- **DATA FOR REVIEW**:
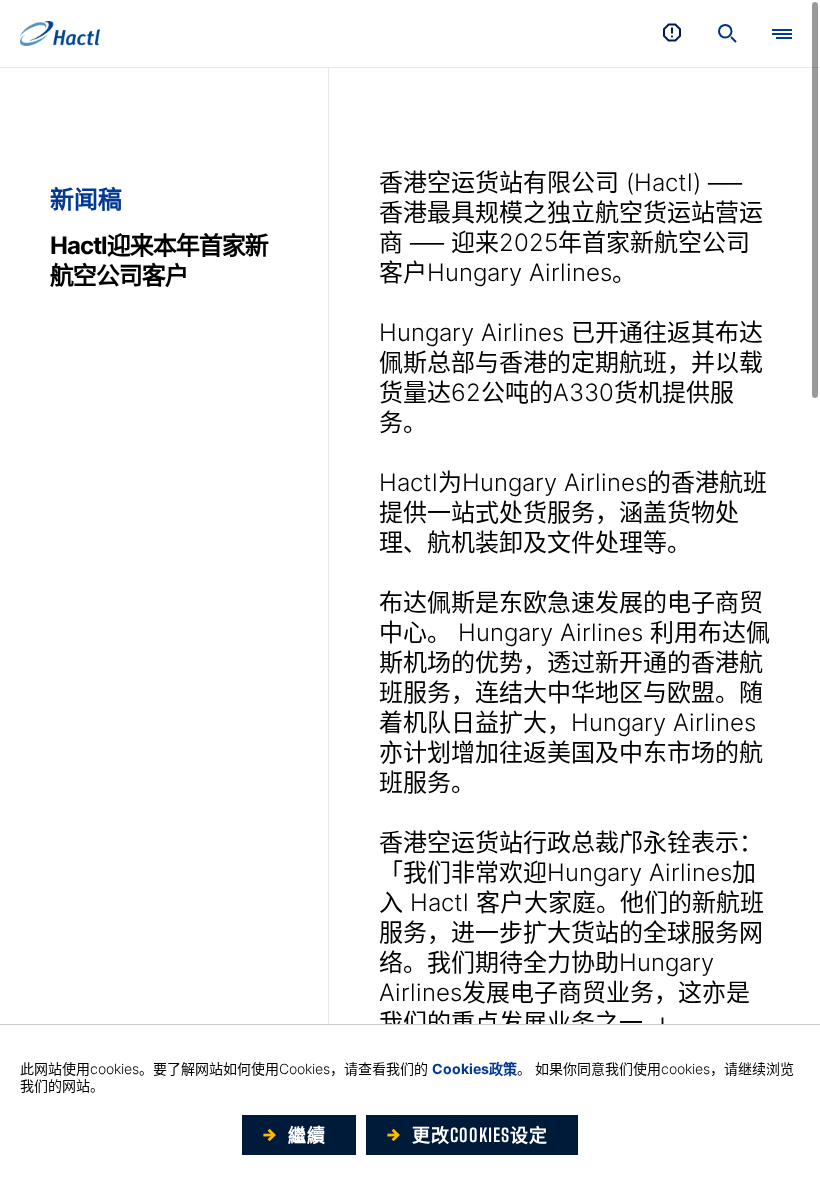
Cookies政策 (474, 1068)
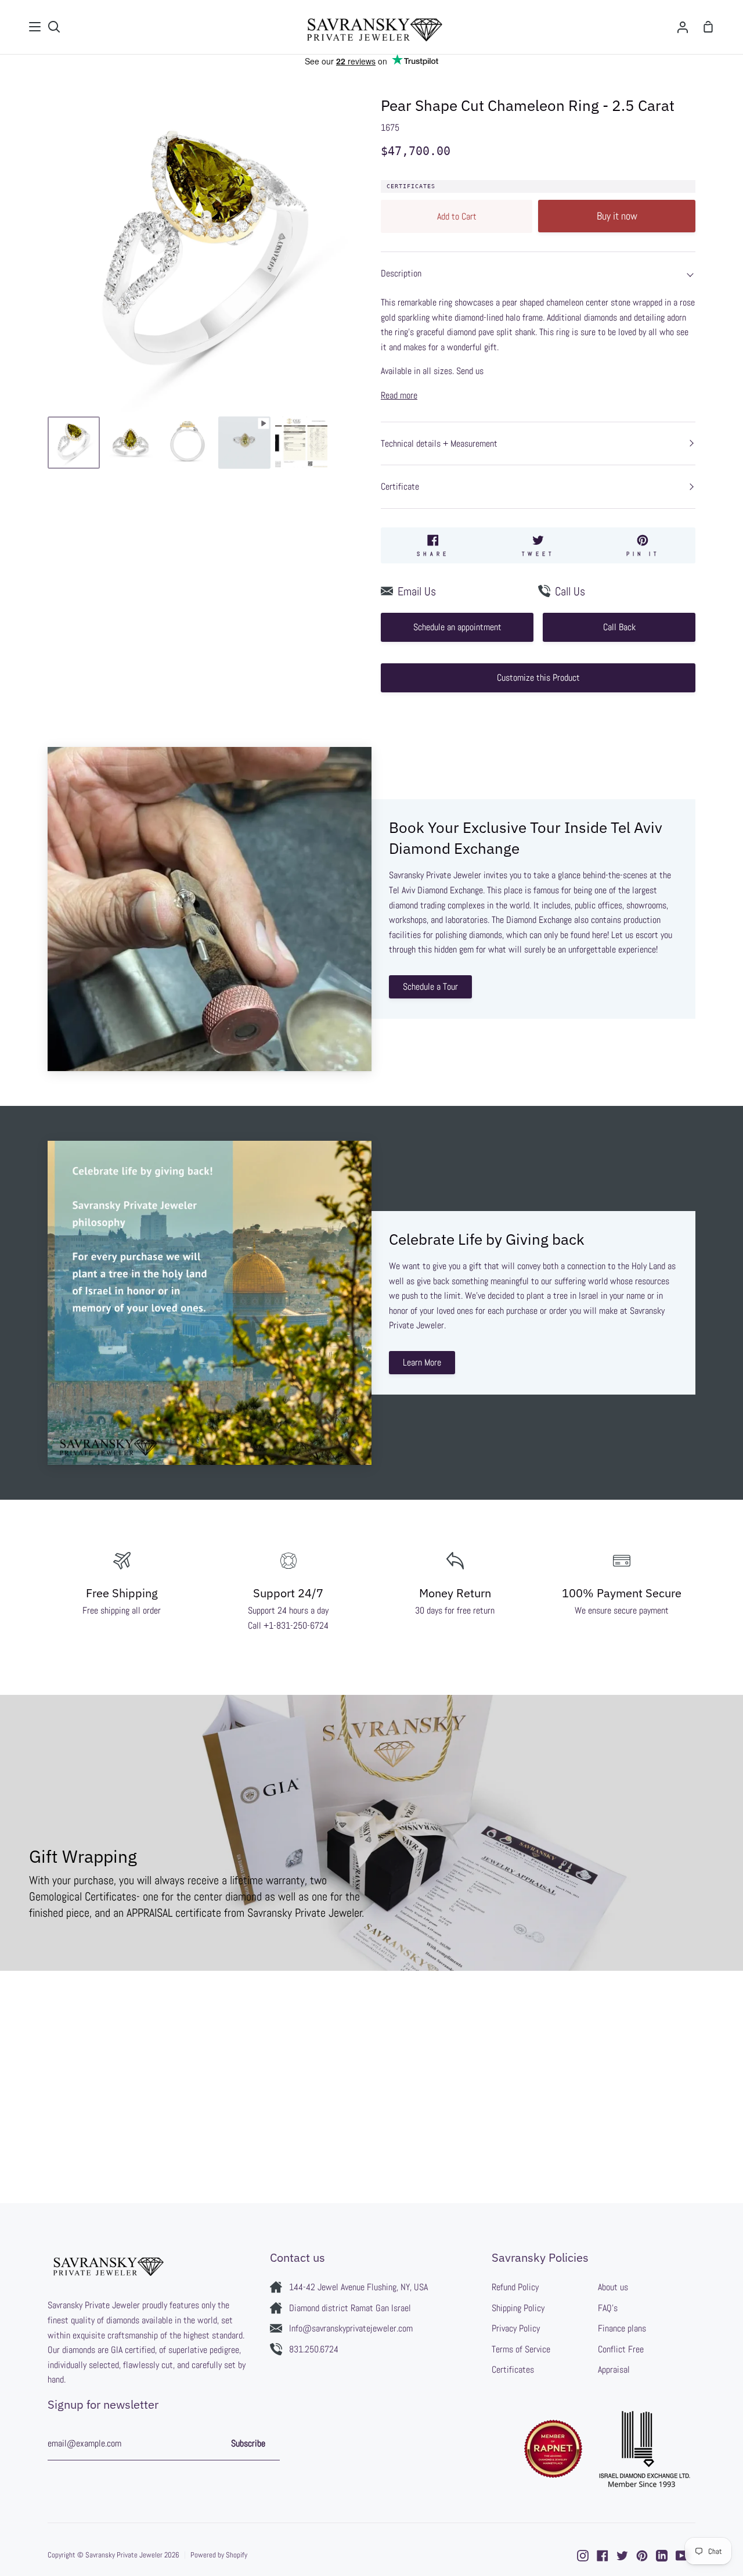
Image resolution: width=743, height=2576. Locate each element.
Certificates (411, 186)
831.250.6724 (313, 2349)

---

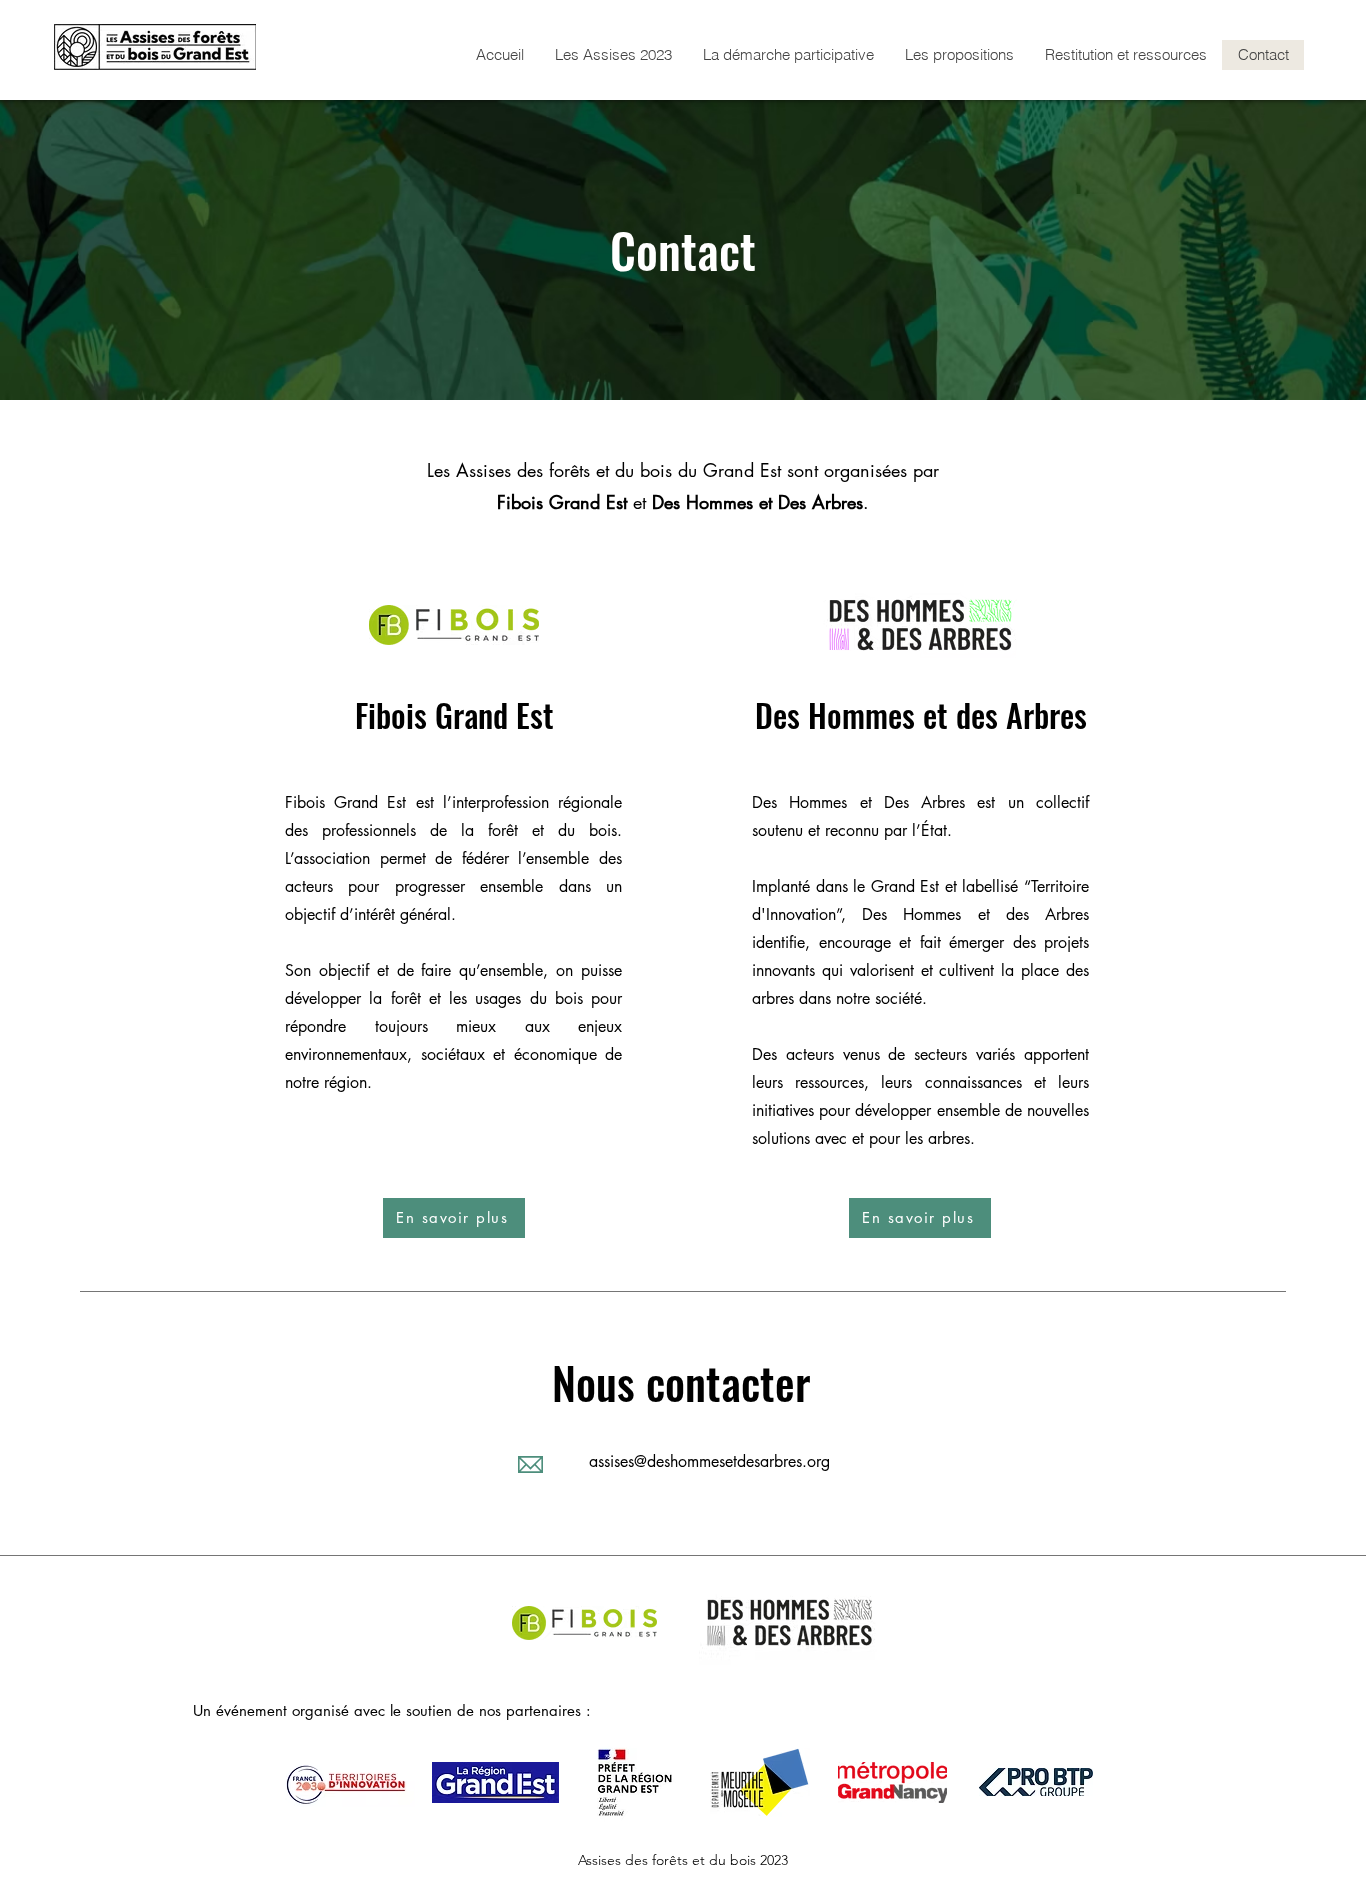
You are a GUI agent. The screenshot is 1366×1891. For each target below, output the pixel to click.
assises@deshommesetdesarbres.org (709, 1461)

- **TASK GOAL**:
Your task is to find every line above containing the word "each" and copy it.

- **SOLUTION FOR THIS PROBLEM**:
Image resolution: width=743, height=2576. Locate each element.
You are a GUI agent. The screenshot is 1366×1891. For each target below, output the pixel to click.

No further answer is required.